An Epic Report/Dashboard With Keen.io And Kendo UI DataViz

A while back, I wrote a post on the idea of a minimum viable report – basically, just using simple NodeJS files that I run from the command line and console.log stuff out so that I can see the information I want. This is still working well for me, honestly, and I’m still running two separate reports like this. But not all of the reports that I need are quite this simple – especially when it comes to customer facing reports for SignalLeaf. What I really need is a way to store some event data – data about things that happened, on which I need to build reports and dashboards – and have that displayed in some pretty charts and graphs, with custom labels, etc. The solution ended up being pretty awesome, and uses both Keen.io (which I mentioned in my SaaS of SaaS post) and Kendo UI’s DataViz charts

 

Storing And Analyzing The Tracking Data

I wanted to produce some beautiful reports for the podcasters that are hosted with SignalLeaf… something that looks like this:

Screen Shot 2014 01 20 at 4 49 37 PM

When I first set things up, I took the quick and easy route of storing data for my reports directly in my MongoDB. I knew this wouldn’t get me very far, but it got me started. I was able to put together some uber-simple reports for episode downloads. But it stopped there, and stagnated quickly. Eventually, I started looking at what it would take to build the aggregate reports, to run the math and to the queries out of MongoDB. And as you can guess, I wound up tossing my hands in the air and ignoring analytics and reports for a long time. MongoDB is an awesome document store… but it’s terrible for analytics and reporting. Then along came a recommendation from someone, to check out Keen.io. So I Did. And I immediately saw that this was the solution to my problems for storing data and generating the numbers for the reports that I want. 

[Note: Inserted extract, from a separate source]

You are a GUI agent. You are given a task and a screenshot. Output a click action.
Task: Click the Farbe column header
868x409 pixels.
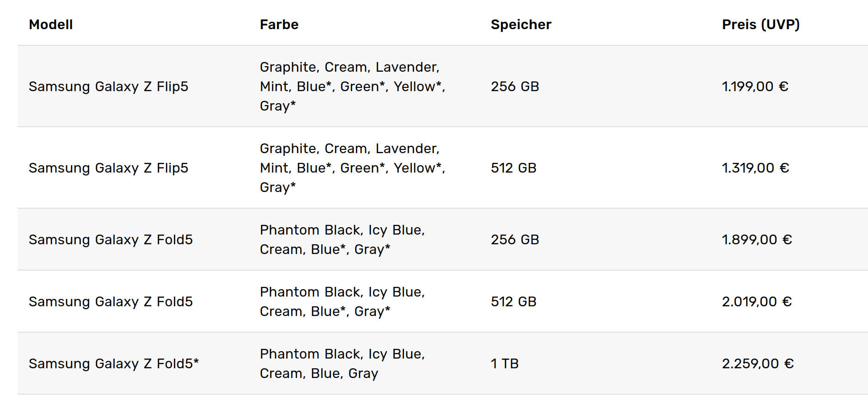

Frankly, MongoDB isn’t a good solution for reporting. It’s amazing at storage and retrieval, but processing those documents in to meaningful data for analytics requires a ton of code – no thanks. So I choose Keen.io because I can send it whatever data I want and let it do the heavy lifting of crunching the numbers. I tell it what “collection” I want to store it in, run a query against their HTTP API or SDK (in many languages), and I get back the results I want.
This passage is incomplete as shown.